52 % der trans männlichen und 40 % der trans weiblichen Personen waren mit ihrer Sexualität zufrieden. Die Ergebnisse unterschieden sich nicht zwischen den Gruppen, die Pubertätsblocker früh und spät begonnen hatten. Zum Vergleich: In der cisgender-Population sind 47 % zufrieden mit ihrer Sexualität (55 % versus 45 % Männer versus Frauen).
Fokus auf sexuelle Funktionsstörungen
Unter den trans Männern berichteten 58 % über mindestens eine sexuelle Dysfunktion; am häufigsten (34 %) hatten sie Schwierigkeiten damit, den sexuellen Kontakt zu initiieren. Die meisten sexuellen Probleme gingen dabei mit Distress einher.

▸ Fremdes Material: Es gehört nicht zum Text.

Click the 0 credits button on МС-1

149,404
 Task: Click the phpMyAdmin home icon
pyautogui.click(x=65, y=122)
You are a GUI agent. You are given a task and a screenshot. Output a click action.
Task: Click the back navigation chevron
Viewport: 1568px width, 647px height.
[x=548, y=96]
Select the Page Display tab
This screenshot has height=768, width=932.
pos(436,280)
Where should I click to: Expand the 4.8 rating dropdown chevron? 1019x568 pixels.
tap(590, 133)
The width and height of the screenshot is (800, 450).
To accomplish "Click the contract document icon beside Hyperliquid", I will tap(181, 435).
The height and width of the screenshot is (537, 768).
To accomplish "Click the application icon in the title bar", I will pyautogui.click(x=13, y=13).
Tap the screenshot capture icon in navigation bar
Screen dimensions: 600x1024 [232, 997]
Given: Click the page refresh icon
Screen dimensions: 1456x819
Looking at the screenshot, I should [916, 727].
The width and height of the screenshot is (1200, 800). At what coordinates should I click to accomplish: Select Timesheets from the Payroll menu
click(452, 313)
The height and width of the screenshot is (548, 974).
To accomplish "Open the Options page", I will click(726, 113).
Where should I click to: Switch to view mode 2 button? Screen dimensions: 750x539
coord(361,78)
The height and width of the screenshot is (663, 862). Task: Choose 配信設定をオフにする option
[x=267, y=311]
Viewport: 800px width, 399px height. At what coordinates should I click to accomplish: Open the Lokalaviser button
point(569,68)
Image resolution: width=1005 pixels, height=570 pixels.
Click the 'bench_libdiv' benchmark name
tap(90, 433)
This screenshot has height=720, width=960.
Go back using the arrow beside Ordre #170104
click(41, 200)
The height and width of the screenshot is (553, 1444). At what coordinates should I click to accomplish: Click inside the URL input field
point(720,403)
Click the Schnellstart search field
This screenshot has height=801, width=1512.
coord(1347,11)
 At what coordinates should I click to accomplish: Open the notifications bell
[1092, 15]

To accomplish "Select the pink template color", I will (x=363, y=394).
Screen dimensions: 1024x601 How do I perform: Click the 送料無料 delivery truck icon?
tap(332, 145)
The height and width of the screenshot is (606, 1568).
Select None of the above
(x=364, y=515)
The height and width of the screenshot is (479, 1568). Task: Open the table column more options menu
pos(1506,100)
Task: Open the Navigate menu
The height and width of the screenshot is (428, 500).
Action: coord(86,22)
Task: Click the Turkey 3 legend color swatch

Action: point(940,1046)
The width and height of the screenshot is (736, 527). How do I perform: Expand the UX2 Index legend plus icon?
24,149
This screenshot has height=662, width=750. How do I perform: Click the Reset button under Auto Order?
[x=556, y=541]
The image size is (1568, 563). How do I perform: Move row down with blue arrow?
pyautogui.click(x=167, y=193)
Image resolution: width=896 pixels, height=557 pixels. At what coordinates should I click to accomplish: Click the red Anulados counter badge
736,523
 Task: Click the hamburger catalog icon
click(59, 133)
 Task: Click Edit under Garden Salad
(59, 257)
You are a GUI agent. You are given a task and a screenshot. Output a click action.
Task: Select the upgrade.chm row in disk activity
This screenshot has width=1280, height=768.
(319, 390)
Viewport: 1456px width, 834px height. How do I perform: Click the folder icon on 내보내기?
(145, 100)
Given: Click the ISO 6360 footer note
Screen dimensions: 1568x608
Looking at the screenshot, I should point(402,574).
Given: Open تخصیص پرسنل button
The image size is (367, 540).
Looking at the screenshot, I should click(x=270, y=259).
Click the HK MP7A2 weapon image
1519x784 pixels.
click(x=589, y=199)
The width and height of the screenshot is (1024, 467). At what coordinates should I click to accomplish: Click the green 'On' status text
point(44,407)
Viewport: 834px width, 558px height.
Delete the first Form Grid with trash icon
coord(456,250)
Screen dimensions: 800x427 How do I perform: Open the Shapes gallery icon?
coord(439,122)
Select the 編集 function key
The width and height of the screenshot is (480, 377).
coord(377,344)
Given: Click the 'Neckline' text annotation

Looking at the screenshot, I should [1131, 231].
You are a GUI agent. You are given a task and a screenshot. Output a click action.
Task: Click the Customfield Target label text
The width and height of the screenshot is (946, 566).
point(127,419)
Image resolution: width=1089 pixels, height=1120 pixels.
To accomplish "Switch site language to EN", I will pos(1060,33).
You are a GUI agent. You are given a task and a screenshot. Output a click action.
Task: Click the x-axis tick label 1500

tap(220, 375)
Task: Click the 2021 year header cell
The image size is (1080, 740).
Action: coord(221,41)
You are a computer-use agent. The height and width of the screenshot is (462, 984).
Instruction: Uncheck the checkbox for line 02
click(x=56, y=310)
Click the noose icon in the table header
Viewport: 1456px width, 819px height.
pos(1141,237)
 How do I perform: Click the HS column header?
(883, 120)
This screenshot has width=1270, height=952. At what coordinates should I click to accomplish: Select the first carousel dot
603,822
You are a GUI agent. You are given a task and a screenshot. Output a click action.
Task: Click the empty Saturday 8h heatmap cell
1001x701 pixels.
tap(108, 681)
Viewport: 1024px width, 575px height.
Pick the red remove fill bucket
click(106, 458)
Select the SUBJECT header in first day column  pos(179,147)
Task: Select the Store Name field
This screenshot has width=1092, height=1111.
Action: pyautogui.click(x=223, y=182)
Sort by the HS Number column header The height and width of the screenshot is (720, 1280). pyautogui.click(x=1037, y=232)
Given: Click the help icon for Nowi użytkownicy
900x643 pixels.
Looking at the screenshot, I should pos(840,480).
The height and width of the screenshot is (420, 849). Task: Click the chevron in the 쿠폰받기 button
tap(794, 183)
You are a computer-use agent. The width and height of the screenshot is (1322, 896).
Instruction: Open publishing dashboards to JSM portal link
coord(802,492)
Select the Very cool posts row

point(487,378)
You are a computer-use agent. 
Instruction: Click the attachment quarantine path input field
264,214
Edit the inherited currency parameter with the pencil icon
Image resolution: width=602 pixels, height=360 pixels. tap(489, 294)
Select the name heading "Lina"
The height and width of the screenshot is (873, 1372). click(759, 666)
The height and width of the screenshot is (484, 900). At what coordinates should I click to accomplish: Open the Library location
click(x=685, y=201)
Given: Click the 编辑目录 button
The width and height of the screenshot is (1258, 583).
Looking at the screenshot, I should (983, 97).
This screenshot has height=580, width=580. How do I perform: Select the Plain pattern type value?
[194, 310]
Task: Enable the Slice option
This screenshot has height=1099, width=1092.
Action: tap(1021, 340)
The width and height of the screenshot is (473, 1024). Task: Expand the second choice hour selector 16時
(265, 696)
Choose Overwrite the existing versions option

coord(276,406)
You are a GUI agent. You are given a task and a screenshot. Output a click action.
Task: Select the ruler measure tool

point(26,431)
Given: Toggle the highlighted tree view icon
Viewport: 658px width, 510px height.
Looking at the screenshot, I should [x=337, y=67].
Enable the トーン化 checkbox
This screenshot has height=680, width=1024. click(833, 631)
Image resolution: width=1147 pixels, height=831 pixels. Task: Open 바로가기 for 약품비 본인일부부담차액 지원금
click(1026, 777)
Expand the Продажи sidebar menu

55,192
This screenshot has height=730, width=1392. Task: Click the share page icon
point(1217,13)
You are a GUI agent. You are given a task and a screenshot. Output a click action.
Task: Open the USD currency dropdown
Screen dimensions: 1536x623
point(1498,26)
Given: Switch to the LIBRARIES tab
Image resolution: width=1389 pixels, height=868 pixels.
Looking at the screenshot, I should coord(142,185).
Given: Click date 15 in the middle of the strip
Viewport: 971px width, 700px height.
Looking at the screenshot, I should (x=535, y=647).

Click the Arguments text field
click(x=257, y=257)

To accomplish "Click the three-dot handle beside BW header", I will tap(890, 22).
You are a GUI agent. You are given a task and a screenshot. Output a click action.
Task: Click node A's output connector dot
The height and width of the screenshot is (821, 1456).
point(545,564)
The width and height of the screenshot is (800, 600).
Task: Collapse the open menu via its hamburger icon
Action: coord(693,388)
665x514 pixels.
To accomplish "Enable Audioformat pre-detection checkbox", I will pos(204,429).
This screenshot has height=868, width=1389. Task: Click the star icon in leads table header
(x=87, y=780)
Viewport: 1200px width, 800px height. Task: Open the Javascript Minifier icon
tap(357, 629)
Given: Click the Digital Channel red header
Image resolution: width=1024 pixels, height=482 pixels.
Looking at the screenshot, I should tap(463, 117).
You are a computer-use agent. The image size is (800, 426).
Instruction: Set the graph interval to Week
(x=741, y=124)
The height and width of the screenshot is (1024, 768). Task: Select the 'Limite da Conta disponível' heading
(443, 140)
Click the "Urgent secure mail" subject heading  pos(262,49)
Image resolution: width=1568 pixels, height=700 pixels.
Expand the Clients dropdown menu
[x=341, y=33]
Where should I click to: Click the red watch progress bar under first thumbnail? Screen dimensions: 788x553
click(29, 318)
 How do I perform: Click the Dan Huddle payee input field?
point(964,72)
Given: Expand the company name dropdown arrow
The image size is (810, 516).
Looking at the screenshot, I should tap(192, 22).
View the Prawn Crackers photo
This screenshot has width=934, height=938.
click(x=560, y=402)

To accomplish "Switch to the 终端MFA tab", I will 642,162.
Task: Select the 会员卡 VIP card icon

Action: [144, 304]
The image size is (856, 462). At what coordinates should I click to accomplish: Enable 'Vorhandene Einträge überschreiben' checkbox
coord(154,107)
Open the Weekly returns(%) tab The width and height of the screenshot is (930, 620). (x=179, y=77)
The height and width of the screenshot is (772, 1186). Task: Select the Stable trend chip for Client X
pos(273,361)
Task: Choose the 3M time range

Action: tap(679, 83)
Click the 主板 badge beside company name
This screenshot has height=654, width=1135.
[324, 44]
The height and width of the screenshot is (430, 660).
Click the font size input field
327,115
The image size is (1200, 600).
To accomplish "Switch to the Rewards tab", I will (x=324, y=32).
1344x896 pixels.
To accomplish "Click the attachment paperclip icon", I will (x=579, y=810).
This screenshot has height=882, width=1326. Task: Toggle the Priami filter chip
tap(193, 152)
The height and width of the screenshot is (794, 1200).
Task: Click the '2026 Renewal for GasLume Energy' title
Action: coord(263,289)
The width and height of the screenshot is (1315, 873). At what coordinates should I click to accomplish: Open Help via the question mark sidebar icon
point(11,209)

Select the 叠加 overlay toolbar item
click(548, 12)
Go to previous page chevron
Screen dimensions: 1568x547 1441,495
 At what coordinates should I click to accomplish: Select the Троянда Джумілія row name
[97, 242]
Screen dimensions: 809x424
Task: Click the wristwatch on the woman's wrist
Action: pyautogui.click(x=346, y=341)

In der Gruppe der trans Frauen erlebte die Hälfte mindestens eine sexuelle Dysfunktion. Am häufigsten hatten sie Schwierigkeiten, einen Orgasmus zu bekommen (35 %).
Die meisten Arten von Funktionsstörungen wurden aber jeweils nur von einer Minderheit der trans Personen berichtet. Die Prävalenz sexueller Dysfunktionen war ähnlich zu der von transgender Personen, die ihre geschlechtsangleichenden Therapien im Erwachsenenalter begonnen hatten.
Die frühzeitige Unterdrückung der endogenen Pubertät scheint den Autoren zufolge, im Gegensatz zu den in der Literatur aufgestellten Hypothesen, das Risiko für sexuelle Funktionsstörungen bei trans Personen nicht zu erhöhen. Die Prävalenzraten unterschieden sich nicht von früher und später pubertätsblockierender Behandlung (47 % versus 59 %), so die Forschenden.
Laut den Autoren ermöglichen die Ergebnisse Gesundheitsfachkräften, genaue und personalisierte Informationen über die zu erwartenden Auswirkungen einer frühen endokrinen geschlechtsangleichenden Hormontherapie bereitzustellen.